ECMI Caucasus’ Programmes and Initiatives
Since its establishment in 2003, ECMI Caucasus has implemented a multitude of programmes that aim at enhancing the inclusion of national minorities into the wider Georgian society, while empowering minority communities to voice issues of their concern. Believing that achievement of these goals can be largely advanced through vibrant and developed civil society, ECMI Caucasus has facilitated establishment of minority civil society organizations and has united them under regional umbrella associations. Target groups and areas for the above-mentioned initiatives have initially been limited to the Samtskhe-Javakheti and Kvemo Kartli regions of Georgia where the two largest minority communities are densely settled. For this reason, ECMI Caucasus has facilitated the establishment of regional civil society associations in these regions under the Javakheti Citizens’ Forum (JCF) and Tsalka Citizens’ Forum (TCF).
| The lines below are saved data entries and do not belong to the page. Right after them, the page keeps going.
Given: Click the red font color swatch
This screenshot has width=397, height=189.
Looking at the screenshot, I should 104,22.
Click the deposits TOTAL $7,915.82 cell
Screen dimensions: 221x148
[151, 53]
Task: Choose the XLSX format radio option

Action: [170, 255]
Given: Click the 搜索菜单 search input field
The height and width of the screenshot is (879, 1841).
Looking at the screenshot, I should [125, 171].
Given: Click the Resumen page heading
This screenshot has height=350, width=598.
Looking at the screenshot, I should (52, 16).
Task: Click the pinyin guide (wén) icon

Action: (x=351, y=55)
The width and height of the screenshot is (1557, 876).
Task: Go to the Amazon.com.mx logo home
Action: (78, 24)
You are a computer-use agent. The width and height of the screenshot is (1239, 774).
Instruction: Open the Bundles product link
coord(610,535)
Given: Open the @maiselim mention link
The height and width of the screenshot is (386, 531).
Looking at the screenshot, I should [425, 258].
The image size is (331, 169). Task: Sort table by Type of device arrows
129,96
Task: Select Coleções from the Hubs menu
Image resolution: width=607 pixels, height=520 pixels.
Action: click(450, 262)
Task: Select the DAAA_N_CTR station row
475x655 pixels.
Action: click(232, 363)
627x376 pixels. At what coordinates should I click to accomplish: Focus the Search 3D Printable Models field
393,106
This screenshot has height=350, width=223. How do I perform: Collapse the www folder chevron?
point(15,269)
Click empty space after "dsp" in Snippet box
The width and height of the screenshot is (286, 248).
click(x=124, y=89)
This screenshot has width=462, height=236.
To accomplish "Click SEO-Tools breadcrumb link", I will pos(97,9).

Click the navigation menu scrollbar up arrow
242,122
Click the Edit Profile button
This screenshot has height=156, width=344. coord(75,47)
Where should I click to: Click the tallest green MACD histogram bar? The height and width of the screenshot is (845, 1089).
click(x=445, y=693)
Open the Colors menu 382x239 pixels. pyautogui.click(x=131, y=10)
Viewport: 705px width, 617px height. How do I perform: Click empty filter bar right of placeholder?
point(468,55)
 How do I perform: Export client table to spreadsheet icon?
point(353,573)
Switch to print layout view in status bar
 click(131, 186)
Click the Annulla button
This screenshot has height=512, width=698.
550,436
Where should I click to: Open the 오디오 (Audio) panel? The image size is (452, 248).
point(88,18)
Since 2010, though, ECMI Caucasus has expanded the geographical coverage of its initiatives to cover other minority regions of Georgia, namely Kakheti, Shida Kartli, Imereti and the Autonomous Republic of Adjara.
Suitably, ECMI Caucasus has carried out several initiatives that were directed towards enhancing the organizational capacity of the aforementioned organizations as well as other regional associations. To this end, trainings, seminars and other capacity-building initiatives have been held together with an annual mini-grant portfolio. These supported mini-grant projects serve a dual purpose, on the one hand they allow civil society organizations to develop institutionally by putting into practice project management and related skills gained during trainings, and on the other hand they support small-scale grassroots initiatives. As a results of these capacity-building efforts these civil society organizations have developed and achieved a certain degree of self-sustainability. In addition, ECMI Caucasus has promoted constructive dialogue between the minority civil society representatives and relevant state institutions. In turn, this has created an interactive space for articulating concerns of minority communities while bringing forward problematic issues impeding minority governance in Georgia to the attention of decision-makers.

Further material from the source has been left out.